WORKING DATA START
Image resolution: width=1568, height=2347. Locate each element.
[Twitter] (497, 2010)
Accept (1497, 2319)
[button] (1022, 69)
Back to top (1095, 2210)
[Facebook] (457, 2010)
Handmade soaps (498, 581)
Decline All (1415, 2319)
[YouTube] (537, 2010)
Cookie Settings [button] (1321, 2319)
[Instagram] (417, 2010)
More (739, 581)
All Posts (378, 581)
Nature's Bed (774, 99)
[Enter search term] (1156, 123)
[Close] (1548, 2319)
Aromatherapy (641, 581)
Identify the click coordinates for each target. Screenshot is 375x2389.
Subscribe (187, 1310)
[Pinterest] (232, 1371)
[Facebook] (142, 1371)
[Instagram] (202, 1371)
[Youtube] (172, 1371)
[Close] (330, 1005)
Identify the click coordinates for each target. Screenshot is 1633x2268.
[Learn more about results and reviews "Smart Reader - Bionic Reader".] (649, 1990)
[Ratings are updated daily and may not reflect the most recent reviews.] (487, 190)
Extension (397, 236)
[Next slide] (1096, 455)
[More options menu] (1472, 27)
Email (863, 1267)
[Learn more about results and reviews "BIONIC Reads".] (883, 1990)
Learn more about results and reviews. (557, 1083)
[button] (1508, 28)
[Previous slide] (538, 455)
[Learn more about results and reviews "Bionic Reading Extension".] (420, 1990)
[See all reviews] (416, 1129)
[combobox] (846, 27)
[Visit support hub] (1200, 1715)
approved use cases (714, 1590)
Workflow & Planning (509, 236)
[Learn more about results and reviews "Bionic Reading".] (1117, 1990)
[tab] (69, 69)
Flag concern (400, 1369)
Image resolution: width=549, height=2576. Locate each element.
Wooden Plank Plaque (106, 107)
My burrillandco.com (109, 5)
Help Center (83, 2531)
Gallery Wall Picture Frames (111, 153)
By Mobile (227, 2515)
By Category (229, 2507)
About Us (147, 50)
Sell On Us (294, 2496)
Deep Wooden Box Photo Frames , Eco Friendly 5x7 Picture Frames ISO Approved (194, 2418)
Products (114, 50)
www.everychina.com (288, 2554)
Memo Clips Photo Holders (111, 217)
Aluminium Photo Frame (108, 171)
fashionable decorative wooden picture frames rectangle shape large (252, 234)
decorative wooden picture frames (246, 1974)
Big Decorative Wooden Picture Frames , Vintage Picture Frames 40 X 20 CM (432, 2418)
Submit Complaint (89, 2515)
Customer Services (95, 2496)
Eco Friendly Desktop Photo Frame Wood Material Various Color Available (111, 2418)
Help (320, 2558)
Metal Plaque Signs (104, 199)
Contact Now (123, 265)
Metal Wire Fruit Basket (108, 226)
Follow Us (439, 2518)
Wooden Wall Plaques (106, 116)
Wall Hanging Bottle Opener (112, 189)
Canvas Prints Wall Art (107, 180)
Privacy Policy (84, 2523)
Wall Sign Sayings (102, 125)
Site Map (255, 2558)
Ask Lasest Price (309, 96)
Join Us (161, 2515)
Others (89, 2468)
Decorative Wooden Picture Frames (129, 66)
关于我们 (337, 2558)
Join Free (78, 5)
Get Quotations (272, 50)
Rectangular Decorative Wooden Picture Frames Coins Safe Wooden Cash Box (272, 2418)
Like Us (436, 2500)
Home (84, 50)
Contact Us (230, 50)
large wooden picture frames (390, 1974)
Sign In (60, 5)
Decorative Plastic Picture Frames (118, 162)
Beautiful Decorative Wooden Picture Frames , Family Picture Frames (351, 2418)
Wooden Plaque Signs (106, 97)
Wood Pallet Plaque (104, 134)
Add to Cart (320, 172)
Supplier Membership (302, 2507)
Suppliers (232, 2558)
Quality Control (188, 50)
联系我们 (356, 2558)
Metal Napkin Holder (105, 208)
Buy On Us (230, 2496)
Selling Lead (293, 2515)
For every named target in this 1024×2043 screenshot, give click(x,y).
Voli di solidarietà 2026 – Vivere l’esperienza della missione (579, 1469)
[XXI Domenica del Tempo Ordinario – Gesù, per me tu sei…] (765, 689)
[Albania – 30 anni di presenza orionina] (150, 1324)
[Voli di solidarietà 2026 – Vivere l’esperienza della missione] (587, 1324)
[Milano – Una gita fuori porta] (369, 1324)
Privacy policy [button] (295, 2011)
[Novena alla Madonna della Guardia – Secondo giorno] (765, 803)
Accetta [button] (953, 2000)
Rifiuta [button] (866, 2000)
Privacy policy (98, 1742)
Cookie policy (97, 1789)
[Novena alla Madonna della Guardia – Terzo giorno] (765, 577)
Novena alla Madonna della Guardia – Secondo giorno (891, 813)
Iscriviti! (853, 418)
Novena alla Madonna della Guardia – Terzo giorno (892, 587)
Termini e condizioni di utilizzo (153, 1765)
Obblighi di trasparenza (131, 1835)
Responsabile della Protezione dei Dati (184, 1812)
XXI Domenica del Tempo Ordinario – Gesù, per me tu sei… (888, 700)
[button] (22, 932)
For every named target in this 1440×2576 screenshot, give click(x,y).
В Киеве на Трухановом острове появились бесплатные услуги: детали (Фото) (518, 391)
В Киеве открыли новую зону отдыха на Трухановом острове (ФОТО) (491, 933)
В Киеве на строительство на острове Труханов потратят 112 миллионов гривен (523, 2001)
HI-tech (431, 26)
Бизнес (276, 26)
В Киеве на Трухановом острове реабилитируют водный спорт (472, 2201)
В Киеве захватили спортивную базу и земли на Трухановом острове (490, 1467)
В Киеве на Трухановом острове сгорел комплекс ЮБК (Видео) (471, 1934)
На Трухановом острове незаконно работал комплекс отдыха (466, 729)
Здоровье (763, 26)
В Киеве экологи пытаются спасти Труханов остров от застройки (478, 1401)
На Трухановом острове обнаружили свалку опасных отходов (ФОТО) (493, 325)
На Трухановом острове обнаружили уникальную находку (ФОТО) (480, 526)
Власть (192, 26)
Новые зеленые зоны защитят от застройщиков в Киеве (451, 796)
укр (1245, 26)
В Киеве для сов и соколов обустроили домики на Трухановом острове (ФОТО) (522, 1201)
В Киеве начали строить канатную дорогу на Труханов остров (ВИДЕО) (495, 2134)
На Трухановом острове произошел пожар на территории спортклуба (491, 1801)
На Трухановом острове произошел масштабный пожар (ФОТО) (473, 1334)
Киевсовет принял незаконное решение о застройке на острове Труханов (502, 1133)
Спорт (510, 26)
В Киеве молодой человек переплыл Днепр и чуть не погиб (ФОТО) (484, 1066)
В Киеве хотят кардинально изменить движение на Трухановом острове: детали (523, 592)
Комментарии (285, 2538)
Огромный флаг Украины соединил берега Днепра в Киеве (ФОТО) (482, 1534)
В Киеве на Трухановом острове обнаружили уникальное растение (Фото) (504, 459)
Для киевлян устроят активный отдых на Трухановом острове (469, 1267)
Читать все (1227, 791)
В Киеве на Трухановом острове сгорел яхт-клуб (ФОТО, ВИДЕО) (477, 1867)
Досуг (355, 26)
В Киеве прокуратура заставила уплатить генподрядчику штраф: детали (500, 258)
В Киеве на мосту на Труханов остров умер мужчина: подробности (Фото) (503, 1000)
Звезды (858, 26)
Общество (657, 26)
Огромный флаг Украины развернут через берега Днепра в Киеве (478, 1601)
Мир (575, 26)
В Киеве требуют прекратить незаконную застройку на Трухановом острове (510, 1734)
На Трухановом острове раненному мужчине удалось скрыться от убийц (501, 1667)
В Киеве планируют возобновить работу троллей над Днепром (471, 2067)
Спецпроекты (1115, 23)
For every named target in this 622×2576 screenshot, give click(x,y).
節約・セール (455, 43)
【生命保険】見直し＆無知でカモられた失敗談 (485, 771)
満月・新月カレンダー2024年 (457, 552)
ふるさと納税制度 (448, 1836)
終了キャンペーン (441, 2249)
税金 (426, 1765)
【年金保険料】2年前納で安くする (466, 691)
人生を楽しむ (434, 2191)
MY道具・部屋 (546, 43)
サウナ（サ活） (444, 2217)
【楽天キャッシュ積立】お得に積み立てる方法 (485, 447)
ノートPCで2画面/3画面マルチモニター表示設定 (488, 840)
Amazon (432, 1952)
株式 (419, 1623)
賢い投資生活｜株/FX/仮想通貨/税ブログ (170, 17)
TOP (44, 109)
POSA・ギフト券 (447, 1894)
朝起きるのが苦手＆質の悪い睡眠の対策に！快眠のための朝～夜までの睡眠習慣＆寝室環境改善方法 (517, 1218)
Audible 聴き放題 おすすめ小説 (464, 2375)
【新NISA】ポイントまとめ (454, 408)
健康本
WORKING DATA END
- EXERCISE: Look above for the line with "Products (114, 50)" and the line with "Selling Lead (293, 2515)". Retype those two lines and every line between them exactly, adding nothing.

- COMPLETED EXERCISE:
Products (114, 50)
www.everychina.com (288, 2554)
Memo Clips Photo Holders (111, 217)
Aluminium Photo Frame (108, 171)
fashionable decorative wooden picture frames rectangle shape large (252, 234)
decorative wooden picture frames (246, 1974)
Big Decorative Wooden Picture Frames , Vintage Picture Frames 40 X 20 CM (432, 2418)
Submit Complaint (89, 2515)
Customer Services (95, 2496)
Eco Friendly Desktop Photo Frame Wood Material Various Color Available (111, 2418)
Help (320, 2558)
Metal Plaque Signs (104, 199)
Contact Now (123, 265)
Metal Wire Fruit Basket (108, 226)
Follow Us (439, 2518)
Wooden Wall Plaques (106, 116)
Wall Hanging Bottle Opener (112, 189)
Canvas Prints Wall Art (107, 180)
Privacy Policy (84, 2523)
Wall Sign Sayings (102, 125)
Site Map (255, 2558)
Ask Lasest Price (309, 96)
Join Us (161, 2515)
Others (89, 2468)
Decorative Wooden Picture Frames (129, 66)
关于我们 (337, 2558)
Join Free (78, 5)
Get Quotations (272, 50)
Rectangular Decorative Wooden Picture Frames Coins Safe Wooden Cash Box (272, 2418)
Like Us (436, 2500)
Home (84, 50)
Contact Us (230, 50)
large wooden picture frames (390, 1974)
Sign In (60, 5)
Decorative Plastic Picture Frames (118, 162)
Beautiful Decorative Wooden Picture Frames , Family Picture Frames (351, 2418)
Wooden Plaque Signs (106, 97)
Wood Pallet Plaque (104, 134)
Add to Cart (320, 172)
Supplier Membership (302, 2507)
Suppliers (232, 2558)
Quality Control (188, 50)
联系我们 (356, 2558)
Metal Napkin Holder (105, 208)
Buy On Us (230, 2496)
Selling Lead (293, 2515)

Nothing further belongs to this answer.